Cube the butter and leaf lard into 1-inch pieces. Lay them gently on the flours. Put the bowl in the freezer for 15 minutes.
Working quickly, take the bowl out of the freezer. Using a pastry blender or your hands, work the butter and leaf lard into the flours, coating the fat. Stop when the butter and leaf lard are the size of peas. Don’t go too far. You still want to see the fats in the flours.
Pour the water onto the mixture. Stir gently with your hands. You are looking for the flours/fats to be just wet enough that it will stick together when you pinch it. You might need a tablespoon or two more water, depending on the day. If you add a bit too much water, that’s okay. It’s better than a dry dough.
Bring the dough together into a ball. Flatten it, gently, into a disc.Wrap this in plastic wrap.
Refrigerate the dough for at least 1 hour before working with it again.
Pull the dough out of the refrigerator. Lay down 2 pieces of plastic wrap (you can also use wax paper or parchment paper), then put the disc of dough on top of the plastic wrap. Cover the disc with enough plastic wrap to be able to roll out the dough into a 10-inch circle.
Roll out the dough, from the center out, gently.
When you have rolled out the dough into a large circle, lift up the top layer of plastic wrap. Gently lift the pie dough and fit it into a 9-inch pie pan. Settle it in gently. Don’t stretch or push it around too much.
Don’t worry if the dough breaks. Take small pieces of the dough and fill in any holes, smoothing the dough with slightly moistened fingers. Crimp the edges of the pie dough.
Put the pie pan in the refrigerator for at least 30 minutes.

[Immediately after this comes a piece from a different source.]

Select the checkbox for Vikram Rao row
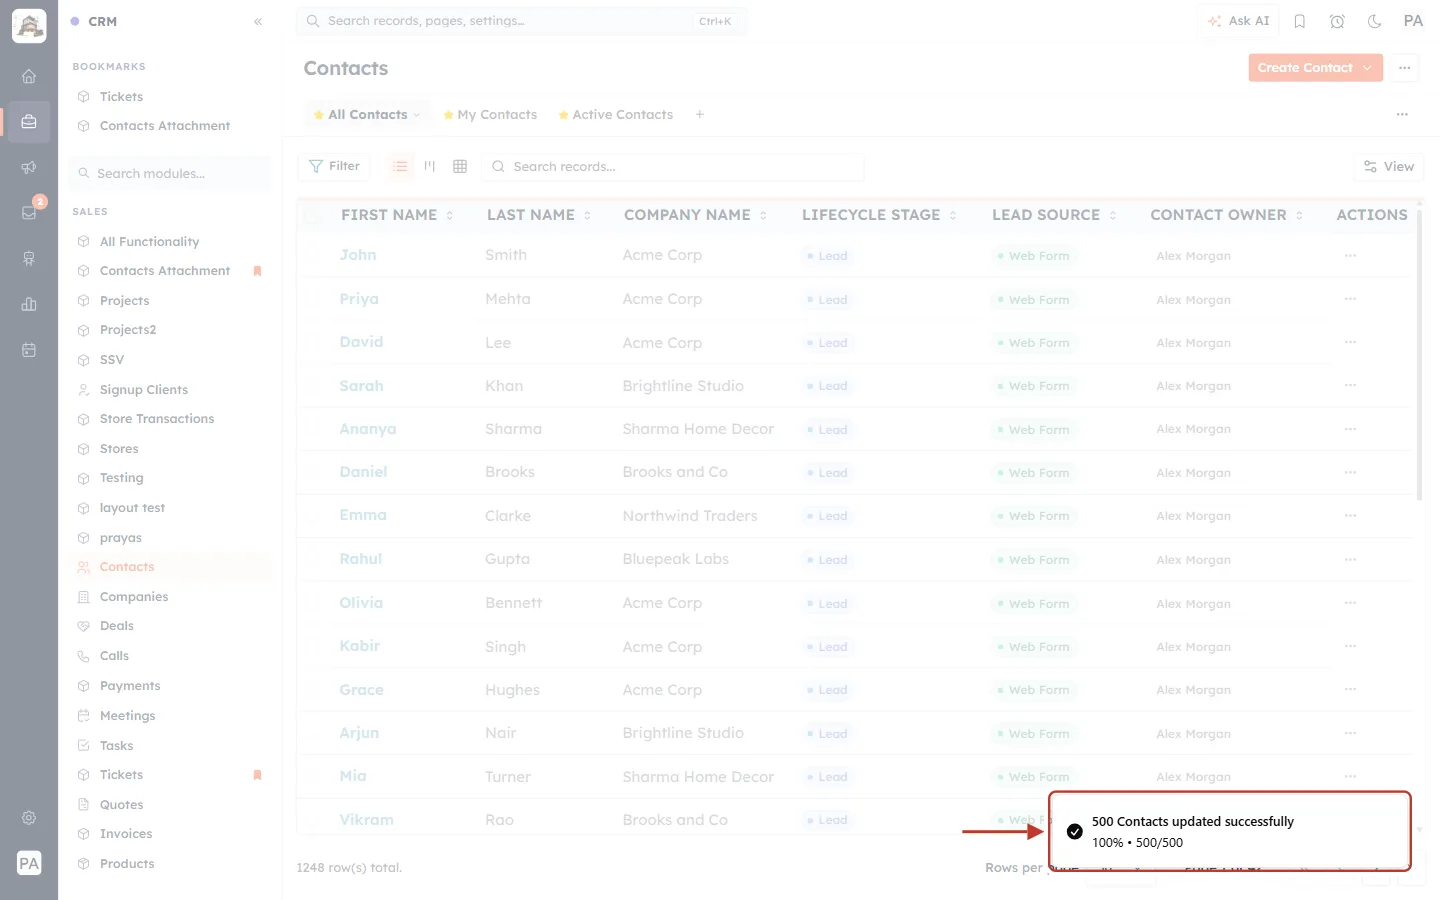1440x900 pixels. 313,820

Put a buttered piece of aluminum foil onto the bottom of the pie dough, nestling it gently against the sides. Fill the foil with dried beans or pie weights.
Bake the pie dough at 400 degrees for about 20 minutes. Remove the beans and aluminum foil, carefully, then return the pie dough to the oven again, for about 8 minutes this time.
You now have a blind-baked pie crust, ready to finish with pumpkin filling.